The decision, announced in partnership with Canadian Prime Minister Justin Trudeau, was condemned by the oil industry, which argued that restricting offshore drilling areas could damage the U.S. economy. “Blocking offshore exploration weakens our national security, destroys good-paying jobs, and could make energy less affordable for consumers,” said Erik Milito, upstream director at the American Petroleum Institute (API).

At the same time, the ban was applauded by environmentalists, who fear President-elect Donald Trump and his pro-fossil fuel administration will severely undermine efforts to mitigate the effects of climate change. Trump has already pledged to roll back a host of Obama’s environmental policies within his first 100 days in office.

The offshore drilling ban is unique in that it may be able to survive a Trump attack. Obama approved the ban by using an obscure 1953 law that governs offshore leases in the U.S. continental shelf. The law gives Obama the ability to act unilaterally, and nowhere does the law say a successor can undo those actions. If Trump does attempt to repeal the ban — as the oil industry hopes he will — environmental groups will at least be able to make the rollback difficult.

But while both supporters and opponents are making a big deal of Obama’s last-minute gesture, the ban actually has little real-world significance, according to Imran Khan, senior manager of the upstream research team at Wood Mackenzie.

“The offshore drilling ban is largely symbolic,” he said. “I don’t see companies eager to explore those areas anytime soon.”

“Very much frontier exploration”

Today, the Gulf of Mexico is the primary area for offshore drilling, which is split into three planning areas: central, eastern and western.

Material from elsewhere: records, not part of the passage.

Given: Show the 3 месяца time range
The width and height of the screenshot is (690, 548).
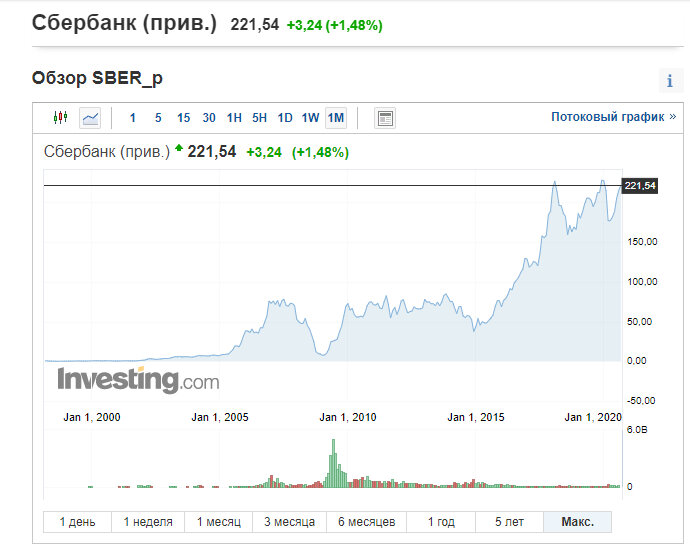Looking at the screenshot, I should 290,522.
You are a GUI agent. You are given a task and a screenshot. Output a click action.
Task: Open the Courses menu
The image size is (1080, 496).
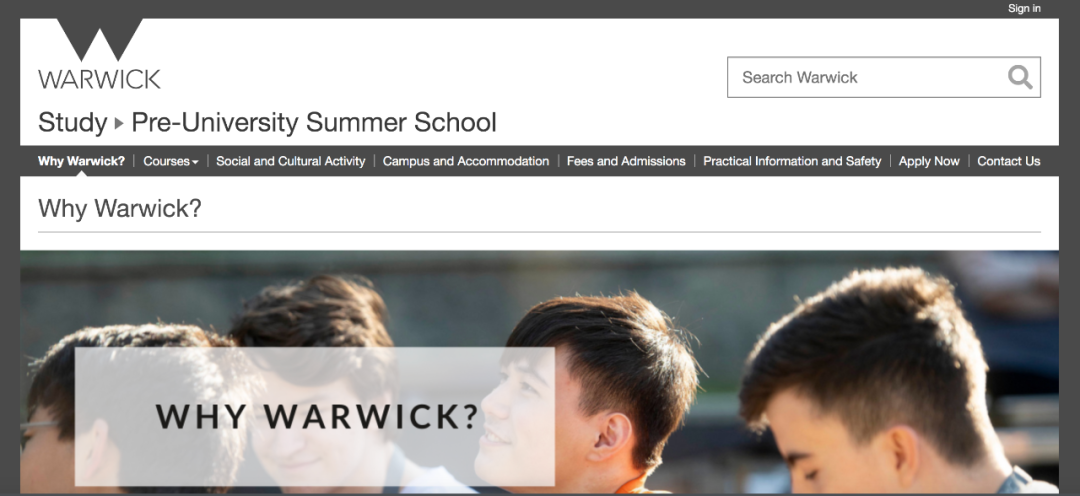(170, 161)
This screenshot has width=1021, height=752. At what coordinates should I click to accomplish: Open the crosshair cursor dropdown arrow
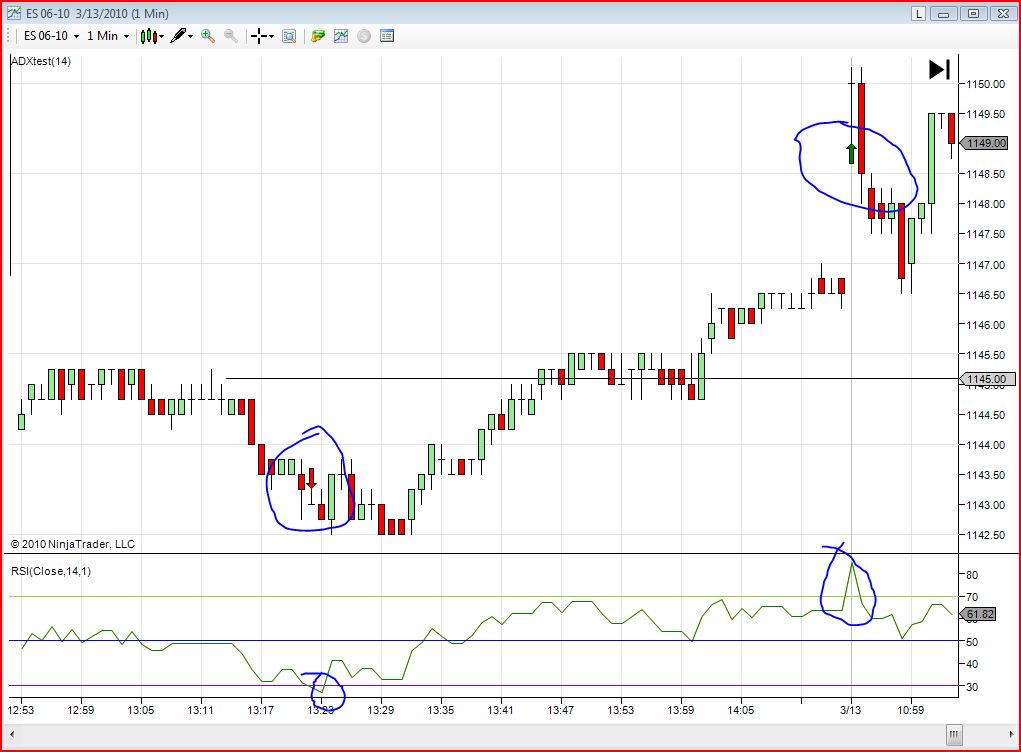tap(271, 36)
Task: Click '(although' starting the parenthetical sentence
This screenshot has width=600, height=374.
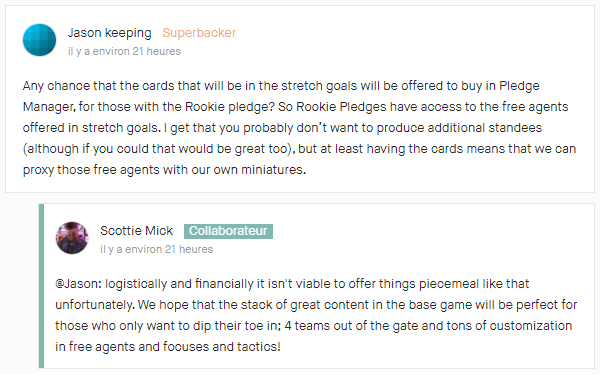Action: 51,149
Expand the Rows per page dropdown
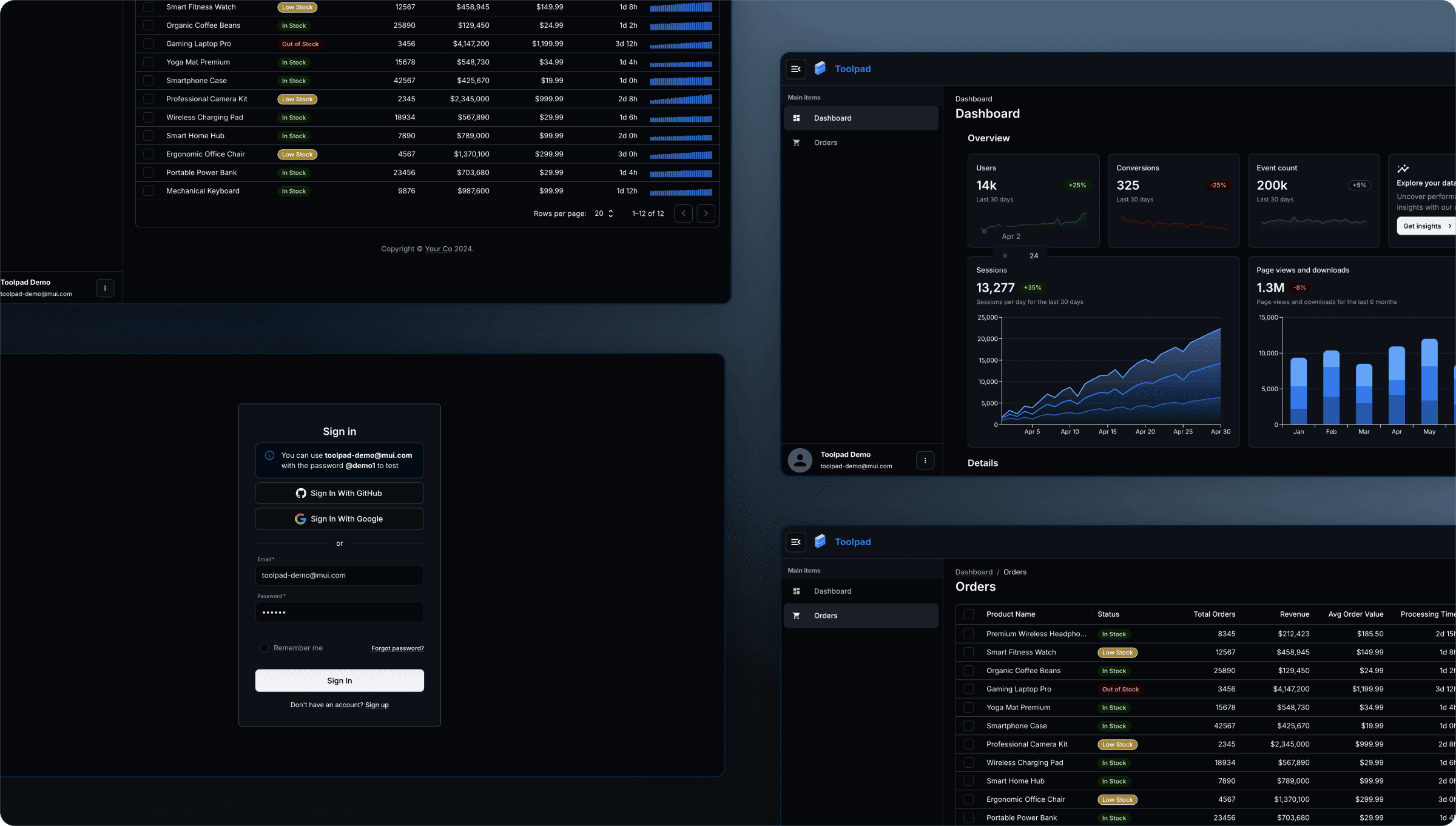The width and height of the screenshot is (1456, 826). point(604,213)
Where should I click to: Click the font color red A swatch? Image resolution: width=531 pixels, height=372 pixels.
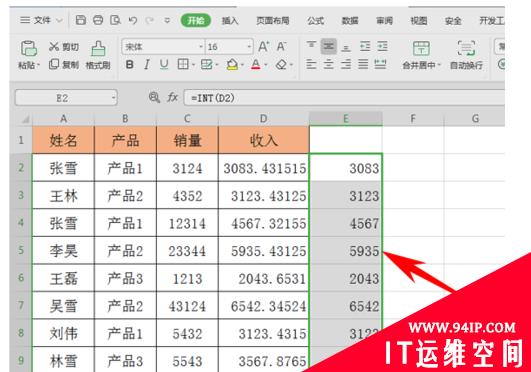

The central area is the most developed — that’s where most of the lease sales take place and most operators currently work. The western area is active as well, but with the decline in oil prices over the last two years even western lease sales have received little attention.

Parts of the eastern area, meanwhile, were recently opened up to developers but received zero bids in the last lease sale. According to Khan, that’s because there isn’t as much information available on the eastern section, and because oil and gas companies still have plenty of opportunity to work in the central and western Gulf.

These parts of the Gulf are the core of the U.S. offshore drilling market today. Operators have been working there for 20 to 30 years and they understand the geology, Khan said. “Those areas aren’t getting that much attention and they still have a lot of room to explore, so why would developers be interested in the Atlantic?”

The Atlantic Ocean has virtually no offshore oil and gas drilling infrastructure in place at the moment, which is an enormous barrier because the infrastructure is so expensive. But even if infrastructure wasn’t an issue, the Atlantic was unlikely to see much action.

Last year, the Bureau of Ocean Energy Management (BOEM) made a preliminary decision to auction as many as 104 million acres of the mid- and south Atlantic in 2021. This year, ahead of Obama’s official ban, BOEM opted not to include those areas in light of opposition from environmental groups and coastal communities, and because of low industry interest — although the decision drew harsh industry criticism. Instead, the program focused on auctions in the Gulf.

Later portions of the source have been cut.